Augie is a contributor to Mercurial and various Python libraries. Nathaniel is a contributor to Pylint and Tech Lead of Melange, the application that runs Google Summer of Code and Google Code-in.

Three Premises About Software

These should be completely uncontroversial, but I want to state them clearly and succinctly since I'm going to rely on them heavily.

 1. We use types for nouns.

Of course they overlap, because at different times we wish to speak precisely about different aspects of the same things (and at different granularities of their properties).

 2. We express ourselves structurally in code.

We prefer to program as structurally as possible. When we say structurally, we mean in the shape of the code. We've found that our intent is most explicit when it's in the _actual code_, not merely in a docstring or comment. After all, how many people ignore comments? They've got a good chance of being stale, even in the presence of regular code review. NEXT: Two parts to this structure, namespacing via directories and visibility via various annotations.

Directory listing screenshot

We organize code in directories.

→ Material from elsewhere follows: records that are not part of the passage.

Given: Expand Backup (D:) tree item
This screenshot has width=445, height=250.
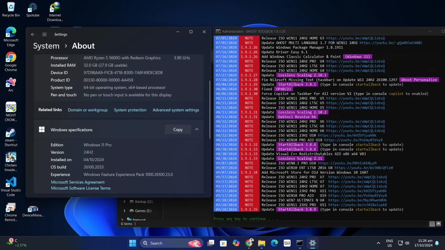Looking at the screenshot, I should click(x=124, y=201).
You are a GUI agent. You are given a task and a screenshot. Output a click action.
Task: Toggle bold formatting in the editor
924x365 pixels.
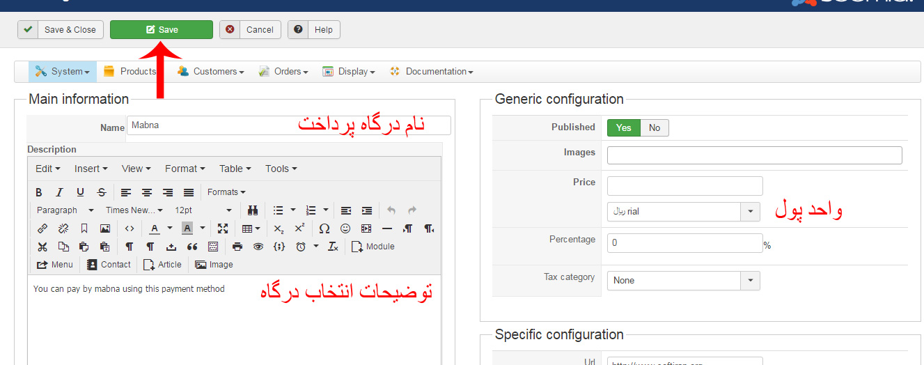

As further proof of the power of structure, note how frustrating all those IDEs that try to completely remove directory structure from your view end up being. Namespaces are good!

public hello();
protected sekrit();
private cantTouchThis();

 


def hello(self):
def _sekrit(self):
def __cant_touch_this(self):
We use visibility annotations to reveal only part of our code. Of course Java's visibility and Python's visibility are different - one is machine-enforced and the other is half mostly-machine-enforced (dunder) and half socially-enforced (under). But both are fundamentally different from visibility specified only by documentation (such as in a hypothetical language that says "please use the accessor method rather than altering this field directly").

goto


if


for

 3. Most programming is parametric programming.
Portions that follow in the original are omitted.